## [Exercise objective]
Gather every line below that contains the word "Open", and copy each one out in full.

## [Records shown]
────────────────────────────────────────
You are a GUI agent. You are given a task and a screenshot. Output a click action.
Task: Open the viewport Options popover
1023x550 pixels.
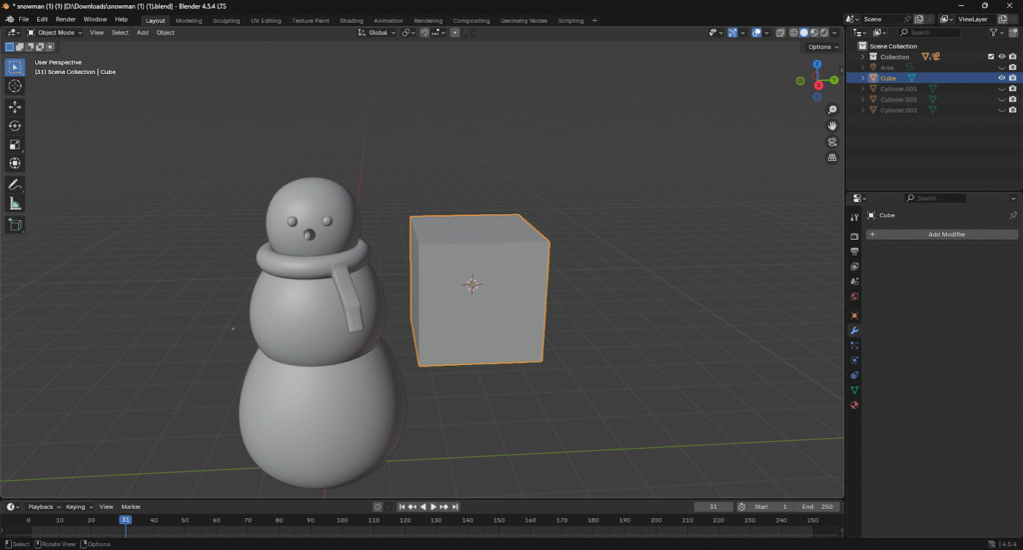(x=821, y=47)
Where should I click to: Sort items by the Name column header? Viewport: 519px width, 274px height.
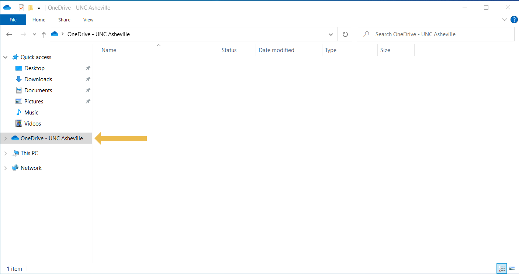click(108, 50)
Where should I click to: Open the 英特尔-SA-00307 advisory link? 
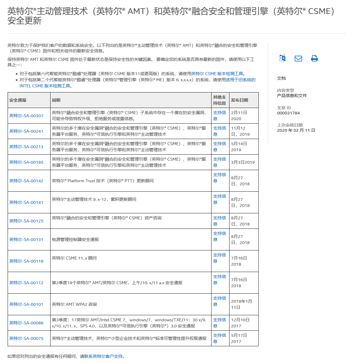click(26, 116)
────────────────────────────────────────
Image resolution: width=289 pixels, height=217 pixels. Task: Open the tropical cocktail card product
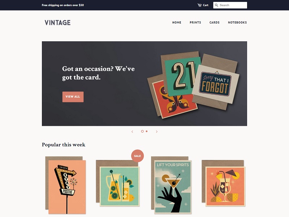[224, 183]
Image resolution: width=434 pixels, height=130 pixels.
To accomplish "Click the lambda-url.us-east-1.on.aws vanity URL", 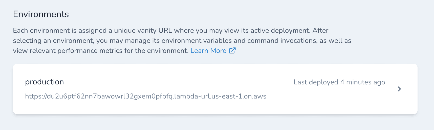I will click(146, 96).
────────────────────────────────────────
## [Written answer]
Task: Open the viewport Options popover
Where should I click to: Open the 英特尔-SA-00307 advisory link? 
Image resolution: width=289 pixels, height=217 pixels. Task: Open the tropical cocktail card product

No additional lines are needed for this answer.